You can start with “Today” itself--there was never anything like it. And the “Tonight” show--another ground-breaker. And “60 Minutes.” And “All in the Family,” which became perhaps the most influential TV comedy of all time as it broke countless taboos with Carroll O’Connor as bigot Archie Bunker. And “Laugh-In,” which had the same kind of stupendous social impact in variety programming as “All in the Family” did as a sitcom. And “Cagney & Lacey,” a television landmark for feminist thinking.

And more: Cable News Network--CNN--for instance. And C-SPAN. And “The Cosby Show,” which was given little chance because TV comedy was dead at the time it debuted. And “Murder, She Wrote,” which broke the rules by offering Angela Lansbury as a middle-age woman detective with no major male co-star. And “Hill Street Blues,” which captured the 1980s in a bottle.

And ABC’s “Wide World of Sports,” now starting its 30th year, and “Monday Night Football,” 20 years old, and “Nightline,” with us now for 10 years--all these shows the creation of one man, Roone Arledge, just as former NBC President Sylvester (Pat) Weaver gave us “Today” and “Tonight.”

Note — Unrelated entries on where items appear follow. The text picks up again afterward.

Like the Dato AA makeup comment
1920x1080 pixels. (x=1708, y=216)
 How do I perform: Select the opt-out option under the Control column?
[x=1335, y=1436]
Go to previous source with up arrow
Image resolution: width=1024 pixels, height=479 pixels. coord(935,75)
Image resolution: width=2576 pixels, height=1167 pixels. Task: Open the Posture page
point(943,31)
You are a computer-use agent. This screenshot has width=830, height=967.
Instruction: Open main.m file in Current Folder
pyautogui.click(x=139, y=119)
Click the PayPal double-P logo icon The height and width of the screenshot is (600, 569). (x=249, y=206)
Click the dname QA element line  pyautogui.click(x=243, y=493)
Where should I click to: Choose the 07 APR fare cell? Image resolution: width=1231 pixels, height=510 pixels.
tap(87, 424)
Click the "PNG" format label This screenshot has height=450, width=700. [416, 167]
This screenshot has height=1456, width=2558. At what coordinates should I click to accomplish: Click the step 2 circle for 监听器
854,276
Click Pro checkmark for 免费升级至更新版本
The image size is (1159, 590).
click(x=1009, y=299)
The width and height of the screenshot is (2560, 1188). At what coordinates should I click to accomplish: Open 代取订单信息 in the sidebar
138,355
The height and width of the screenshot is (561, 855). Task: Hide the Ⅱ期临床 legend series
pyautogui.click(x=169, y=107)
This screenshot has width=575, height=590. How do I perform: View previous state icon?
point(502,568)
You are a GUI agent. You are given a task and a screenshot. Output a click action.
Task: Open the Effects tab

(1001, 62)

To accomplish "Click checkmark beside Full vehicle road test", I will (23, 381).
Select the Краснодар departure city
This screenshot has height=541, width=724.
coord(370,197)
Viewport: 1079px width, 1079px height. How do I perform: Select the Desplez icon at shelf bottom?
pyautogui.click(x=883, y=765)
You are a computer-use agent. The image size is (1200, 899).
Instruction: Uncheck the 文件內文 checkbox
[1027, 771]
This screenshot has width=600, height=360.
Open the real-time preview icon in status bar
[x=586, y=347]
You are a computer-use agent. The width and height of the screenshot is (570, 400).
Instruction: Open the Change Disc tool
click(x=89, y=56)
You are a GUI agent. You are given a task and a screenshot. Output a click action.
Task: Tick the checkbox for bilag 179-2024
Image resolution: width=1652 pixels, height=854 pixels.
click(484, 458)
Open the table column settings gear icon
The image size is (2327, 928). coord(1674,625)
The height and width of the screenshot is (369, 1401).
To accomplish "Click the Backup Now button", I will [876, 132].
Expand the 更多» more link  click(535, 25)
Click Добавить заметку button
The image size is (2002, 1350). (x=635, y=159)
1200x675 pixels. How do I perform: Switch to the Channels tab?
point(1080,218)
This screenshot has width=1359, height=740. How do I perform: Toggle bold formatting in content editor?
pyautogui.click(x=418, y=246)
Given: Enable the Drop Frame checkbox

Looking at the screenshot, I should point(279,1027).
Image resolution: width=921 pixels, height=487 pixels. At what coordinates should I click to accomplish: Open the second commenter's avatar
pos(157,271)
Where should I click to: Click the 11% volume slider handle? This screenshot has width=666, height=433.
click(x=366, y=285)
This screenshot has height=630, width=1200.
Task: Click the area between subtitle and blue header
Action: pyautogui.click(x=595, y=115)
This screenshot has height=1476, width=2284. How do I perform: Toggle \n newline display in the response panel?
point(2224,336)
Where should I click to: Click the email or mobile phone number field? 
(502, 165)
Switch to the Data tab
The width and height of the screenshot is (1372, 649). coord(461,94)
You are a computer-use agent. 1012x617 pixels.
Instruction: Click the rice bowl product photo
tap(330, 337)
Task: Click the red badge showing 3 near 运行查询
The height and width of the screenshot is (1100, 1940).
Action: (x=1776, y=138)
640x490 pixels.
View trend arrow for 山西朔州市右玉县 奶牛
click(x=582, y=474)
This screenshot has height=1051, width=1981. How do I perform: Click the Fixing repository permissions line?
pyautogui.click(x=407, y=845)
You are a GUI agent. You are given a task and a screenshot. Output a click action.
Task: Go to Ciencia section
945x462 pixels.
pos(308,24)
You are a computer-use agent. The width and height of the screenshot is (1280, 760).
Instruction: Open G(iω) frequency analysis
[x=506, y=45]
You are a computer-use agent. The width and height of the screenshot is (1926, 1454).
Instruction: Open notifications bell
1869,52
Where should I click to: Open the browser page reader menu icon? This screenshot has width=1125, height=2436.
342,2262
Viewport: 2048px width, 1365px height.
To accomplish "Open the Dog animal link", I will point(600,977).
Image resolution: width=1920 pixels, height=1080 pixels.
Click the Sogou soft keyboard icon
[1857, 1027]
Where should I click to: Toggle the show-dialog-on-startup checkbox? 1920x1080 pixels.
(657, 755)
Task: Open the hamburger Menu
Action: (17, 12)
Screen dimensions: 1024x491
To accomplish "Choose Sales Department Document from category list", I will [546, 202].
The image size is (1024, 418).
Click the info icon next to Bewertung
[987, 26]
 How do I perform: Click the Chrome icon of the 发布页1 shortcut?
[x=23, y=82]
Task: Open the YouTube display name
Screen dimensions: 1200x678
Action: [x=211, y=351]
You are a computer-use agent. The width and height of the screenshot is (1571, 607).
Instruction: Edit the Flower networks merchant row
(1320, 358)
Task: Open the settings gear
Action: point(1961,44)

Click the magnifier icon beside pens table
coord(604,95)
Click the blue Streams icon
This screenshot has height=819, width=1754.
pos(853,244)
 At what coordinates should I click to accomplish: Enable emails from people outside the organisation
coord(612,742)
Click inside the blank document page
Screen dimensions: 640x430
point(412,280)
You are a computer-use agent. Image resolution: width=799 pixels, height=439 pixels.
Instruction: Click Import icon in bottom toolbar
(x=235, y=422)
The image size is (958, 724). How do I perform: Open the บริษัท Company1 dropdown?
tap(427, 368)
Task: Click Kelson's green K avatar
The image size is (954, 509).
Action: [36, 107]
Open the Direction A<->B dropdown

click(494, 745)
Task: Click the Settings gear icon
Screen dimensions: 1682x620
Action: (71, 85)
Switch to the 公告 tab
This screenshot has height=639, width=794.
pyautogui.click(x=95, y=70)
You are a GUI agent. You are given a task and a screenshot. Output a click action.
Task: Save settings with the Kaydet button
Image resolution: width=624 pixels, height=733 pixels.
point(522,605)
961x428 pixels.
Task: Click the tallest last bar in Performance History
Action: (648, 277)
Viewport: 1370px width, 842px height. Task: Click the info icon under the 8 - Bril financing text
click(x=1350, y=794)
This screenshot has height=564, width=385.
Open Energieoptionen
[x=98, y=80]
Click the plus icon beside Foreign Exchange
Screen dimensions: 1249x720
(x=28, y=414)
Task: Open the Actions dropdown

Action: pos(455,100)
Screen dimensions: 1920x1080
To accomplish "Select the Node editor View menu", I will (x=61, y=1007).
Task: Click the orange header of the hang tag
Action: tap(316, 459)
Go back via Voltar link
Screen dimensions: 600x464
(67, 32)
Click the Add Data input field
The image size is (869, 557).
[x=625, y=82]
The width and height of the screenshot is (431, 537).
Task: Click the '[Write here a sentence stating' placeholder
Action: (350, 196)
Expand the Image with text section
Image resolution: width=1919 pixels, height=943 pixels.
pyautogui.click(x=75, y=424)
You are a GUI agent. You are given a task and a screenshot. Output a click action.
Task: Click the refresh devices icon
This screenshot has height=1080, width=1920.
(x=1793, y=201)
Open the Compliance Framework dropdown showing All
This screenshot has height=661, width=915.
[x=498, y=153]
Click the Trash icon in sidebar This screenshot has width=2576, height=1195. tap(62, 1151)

At the moment, ABC--the network of “Roseanne,” “thirtysomething” and “The Wonder Years"--remains the leader in the search for breakout hits, daring TV again with two intriguing upcoming series using the generally abandoned half-hour dramatic form. One is “Elvis,” which debuts Feb. 6 with Michael St. Gerard portraying Elvis Presley as a young man. The other, due this spring, is “Brewster Place,” with Oprah Winfrey in a weekly story based on her TV movie about black women in a ghetto.

Miracles are always there for the making in TV. If you are Jeff Sagansky or Tom Capra, you are now entering the twilight zone for TV executives. It can be a terrifying place, or a thrilling one.